Meet The Refreshed 2018 Ford Mustang

Ford is taking the Mustang under the knife to bring the world a heavily revised machine for 2018 that features some of the biggest changes the muscle car has experienced in its six-decade history.

Visually the new Mustang is a refinement of the current design, but the new car has a smaller front end that sits lower than before. Along with the smaller shape we get some revised ducting for better air flow through the engine bay. In practice, the whole package looks much closer to the front end of the GT350. New headlights, standard LED units no less, and redesigned side lamps finish off the nose Move down the side and you’ll find lightly massaged fenders to accommodate the new front clip and new wheel options. The rear changes are more subtle, but a sharp eye can pick out the resculpted shape, new taillilght design and altered exhaust tips.

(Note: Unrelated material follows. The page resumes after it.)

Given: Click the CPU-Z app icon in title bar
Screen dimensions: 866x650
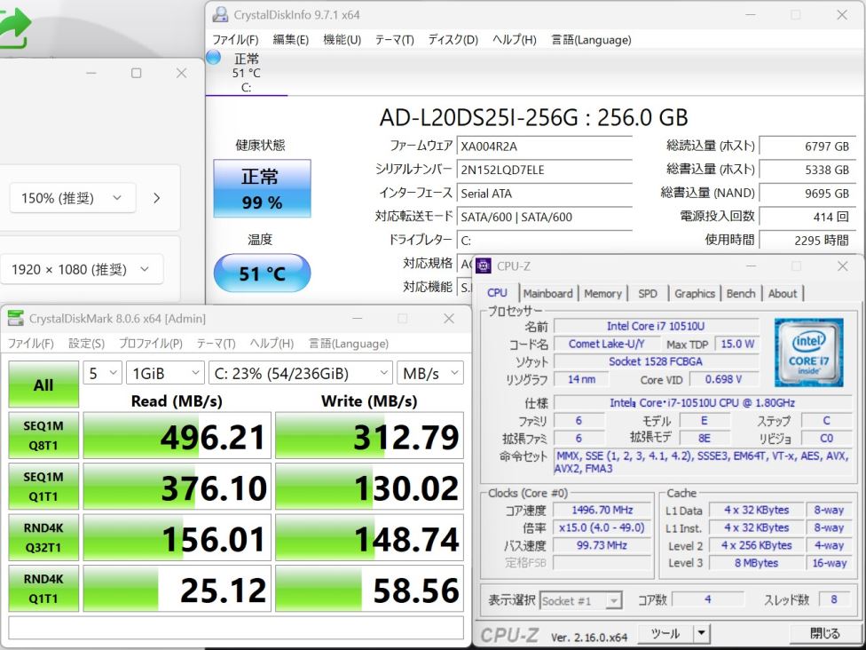Looking at the screenshot, I should click(x=484, y=266).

The real big news for the 2018 Mustang is not it’s new looks. It’s not the more refined interior, and it’s not the new 12-inch digital dash. The real news for the 2018 Mustang is all hidden under that sheet metal.

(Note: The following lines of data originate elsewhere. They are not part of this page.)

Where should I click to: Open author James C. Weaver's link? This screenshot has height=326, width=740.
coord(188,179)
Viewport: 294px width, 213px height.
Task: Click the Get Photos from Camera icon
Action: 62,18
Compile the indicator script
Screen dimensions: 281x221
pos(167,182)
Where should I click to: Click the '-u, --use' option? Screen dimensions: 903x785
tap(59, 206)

Now that Ford’s pony is sold worldwide, it needs to get faster and more refined. MagneRide shocks are now available to provide a smoother ride with even better handling. The chassis has been stiffened for improved road feel and to allow tighter tuning of the suspension. And then we get to the engine and transmission options. Every engine in the lineup is getting more power, although official numbers have yet to be released, and there is a new 10-speed automatic transmission.

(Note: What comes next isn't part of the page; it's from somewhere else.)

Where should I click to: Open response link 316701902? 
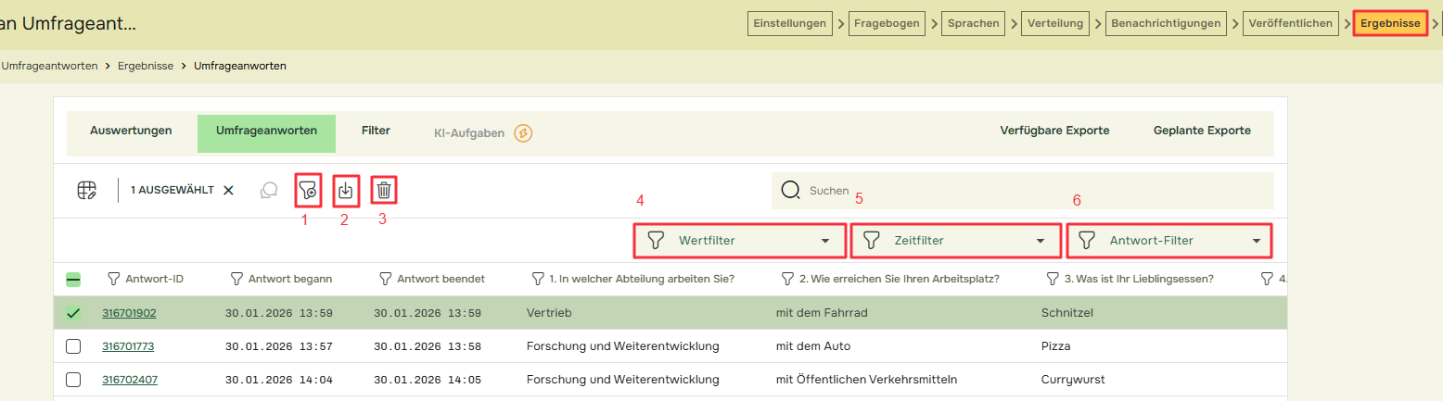coord(129,313)
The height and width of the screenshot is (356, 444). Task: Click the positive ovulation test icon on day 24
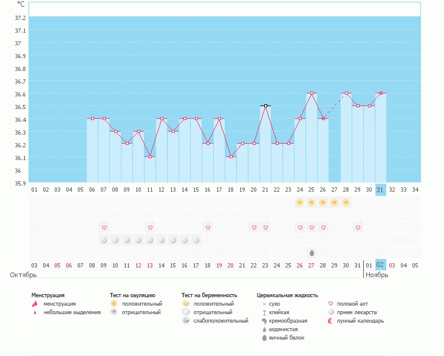300,203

But the biggest departure and change for the car, the thing that could redefine muscle cars sales in America as a whole, Ford has killed the V6 engine option. Starting next year, the only Mustang you can buy will be the 2.3L EcoBoost model, or the V8 GT. With similar power and torque as the old V6, it makes sense on a numbers basis, but only time will tell what the backlash from consumers will be. Traditionally, Mustang owners don’t exactly favor change, and killing the V6 entirely in favor of a small turbo-four is a pretty major change.

At least they are still offering it with a six-speed manual, so not all is lost.